If the lower lid has insufficient support, I remove a few millimetres of the inferior lateral tarsal ligament or inferior tarsus. Then, I put one stitch (Bondex) to reapproximate perfectly the ligament and suture the skin with a continuous 6x0 plain catgut. This manoeuvre will tighten the lower lid and improve the chalasis and ageing of the lower lid.
Even if I do not resect some ligament, I put one stitch, but some ophthalmologists tell me there is no need for it. This manoeuvre creates very little swelling and is unlikely to cause more morbidity, but it certainly facilitates the procedure.

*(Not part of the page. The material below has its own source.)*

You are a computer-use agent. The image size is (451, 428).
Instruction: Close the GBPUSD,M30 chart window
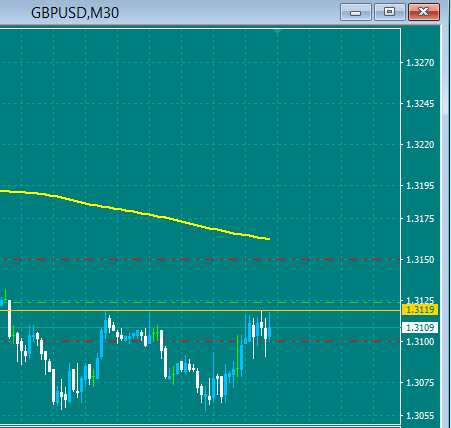[x=424, y=13]
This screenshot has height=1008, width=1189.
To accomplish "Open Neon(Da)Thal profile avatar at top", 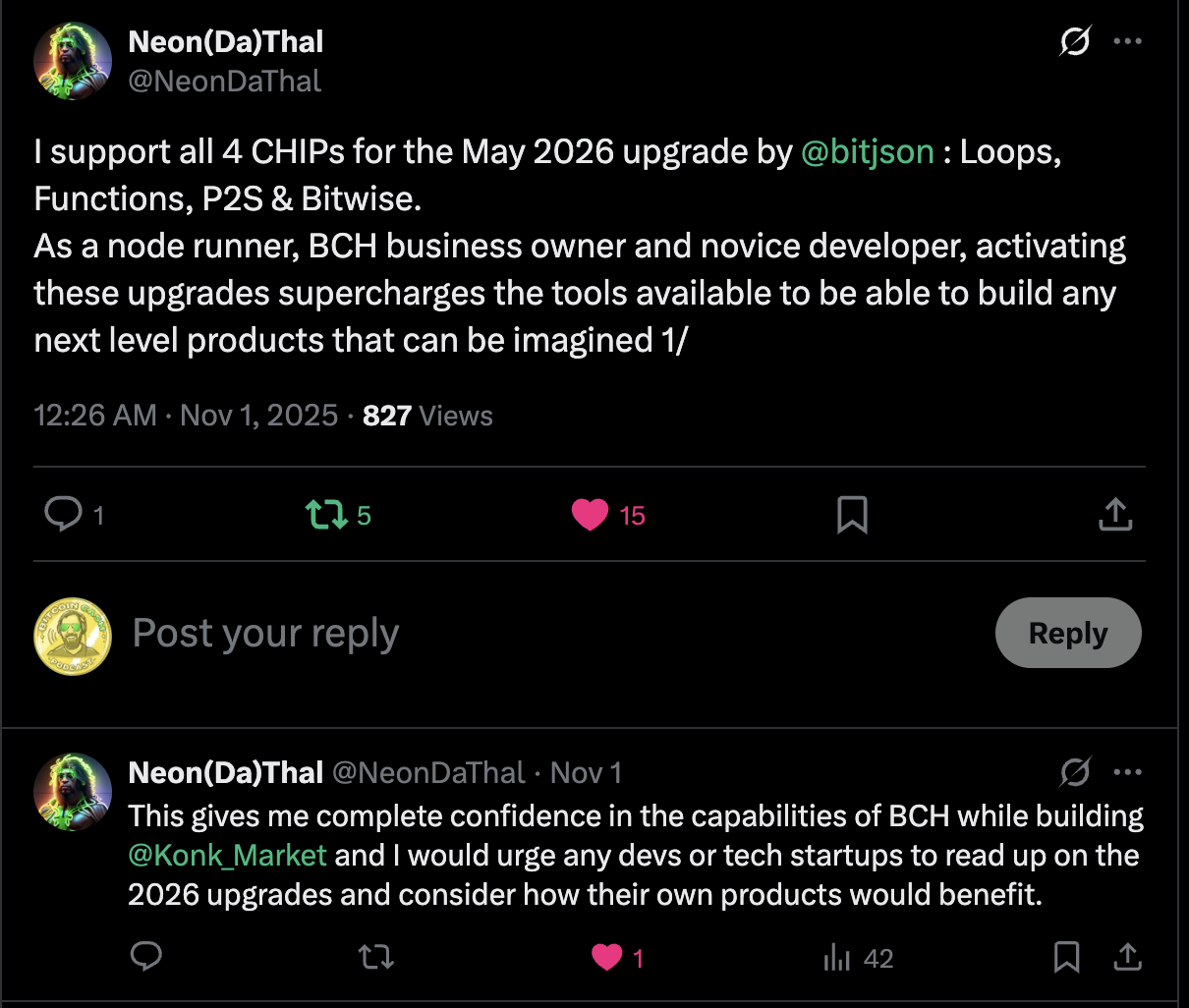I will (x=73, y=61).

In cases of a marked anti-Mongoloid slant (because of marked downward movement of the weak lateral can-thus), a well-performed canthoplasty alone can overcome most of the signs of ageing provided the brow is not too low, in which case one would almost suture the lateral ocular commissure to the brow. In such a case, therefore, a concomitant brow lift would be imperative. However, if the Lockwood suspensory ligament stretches more than the lateral canthus, which is usual in younger patients, our technique is indicated. Our technique of relocating the herniated fat pad can be performed concomitantly with a canthoplasty if necessary, but a good canthoplasty should be sufficient when indicated, usually in older patients.
Rarely, we have seen allergies to topical medication and using a protective lens, we never saw a corneal abrasion.

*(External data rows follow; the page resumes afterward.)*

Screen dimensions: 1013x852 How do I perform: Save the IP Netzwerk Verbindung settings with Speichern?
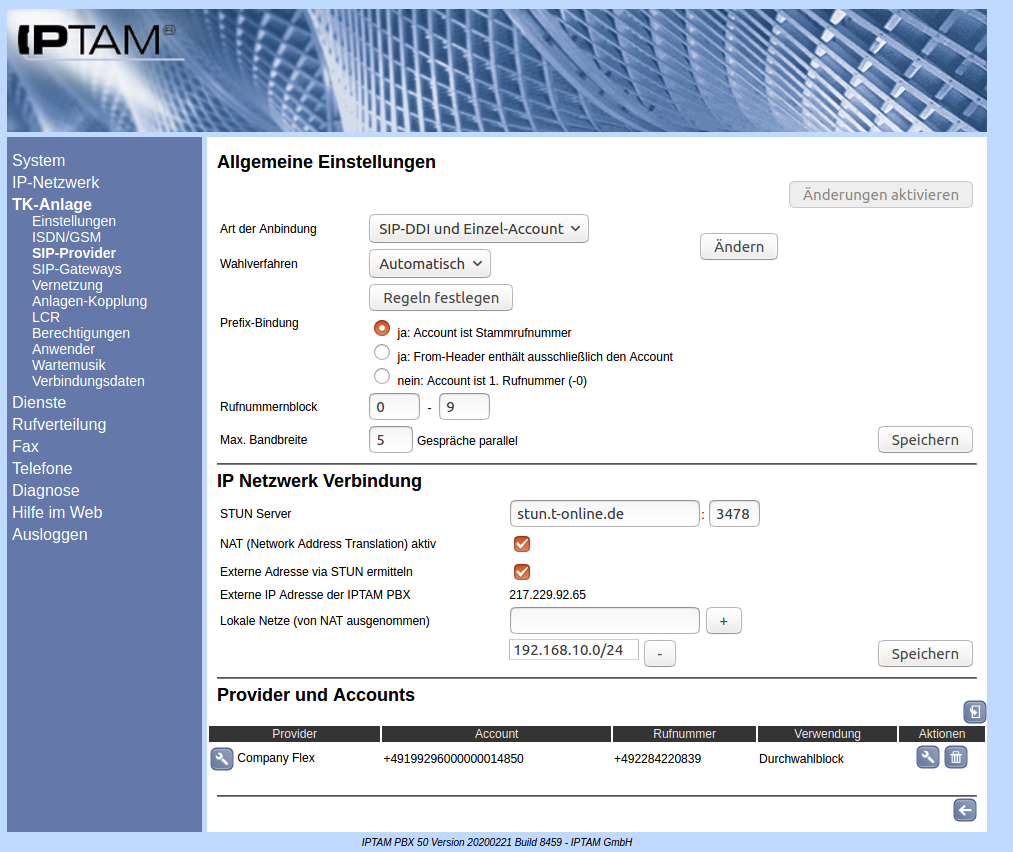[x=924, y=654]
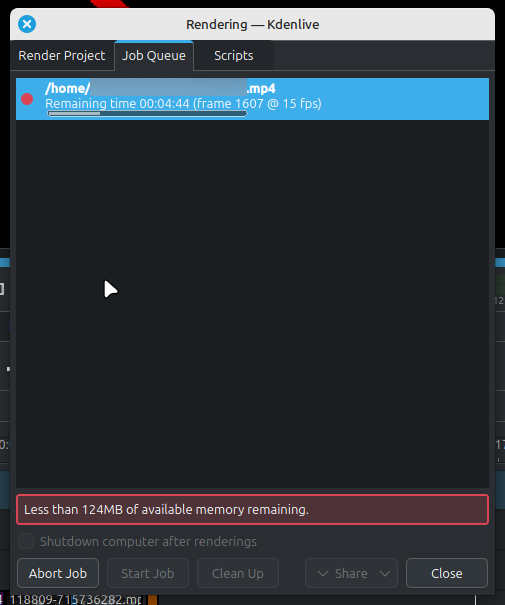Click the remaining time status text

(x=183, y=103)
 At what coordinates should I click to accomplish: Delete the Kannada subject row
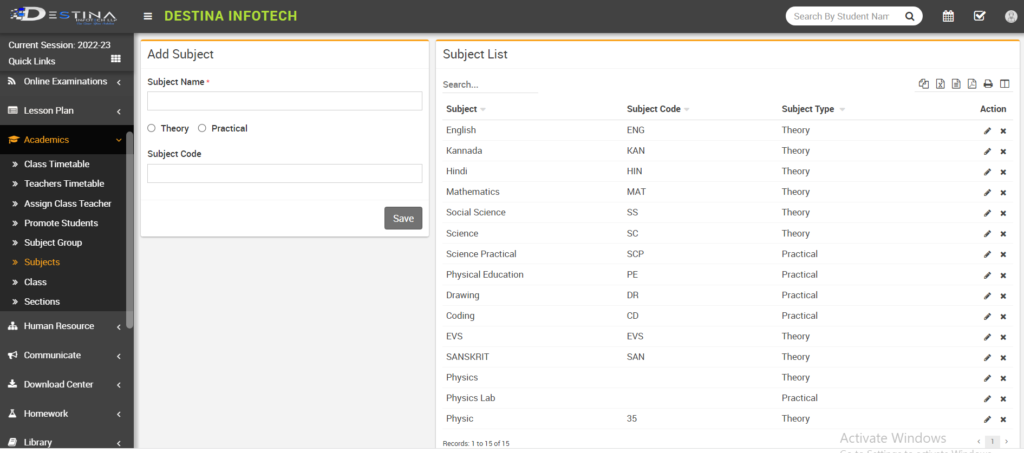pos(1003,151)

At first, we did have some recurrences, but very rarely has this happened over the past 9 years. Rarely, we had to use the transcutaneous approach to remove a vestigious lateral fat pad. The transconjunctival approach would have been an alternative. On a few occasions we had conjunctival granulomas. These are easily removed with a few drops of ophthalmic local anaesthesia with or without local infiltration. We grab the granuloma with forceps and cut the stalk with small pointed scissors. We never had a granuloma recur. The incidence was reduced considerably by the use of resorbable sutures, and the application of a few drops of Betadine before incising; the cul de sac is always contaminated.
On a few occasions, we had downward retraction and scleral show from scarification (not from pretar-sal paresis or paralysis because we do not touch or damage the orbicularis oculi and its innervation). Massage could improve this with time. If not using local anaesthesia to the lower lid or around the infraorbital rim and waiting 25-30 min, we use a double-pronged hook on the conjunctival side of the lower lid to pull and evert the lower lid.
Holding the hook between the thumb and the index finger of the left hand, we apply our third finger (of the left hand) to the skin of the lower lid and feel bands of scar if weeks or months have passed since surgery.
If this procedure is performed early after surgery, we can palpate a tightness through the skin or with the tip of the scissors. Using small curved and pointed scissors and penetrating the conjunctiva above the original suture of the flap to the rim, we cut this scar until the third finger cannot feel transcutaneously any tethering throughout the whole lower lid. The lower lid must be free to move above the upper lim-bus. This manoeuvre must be performed thoroughly whether it is done early or late postoperatively.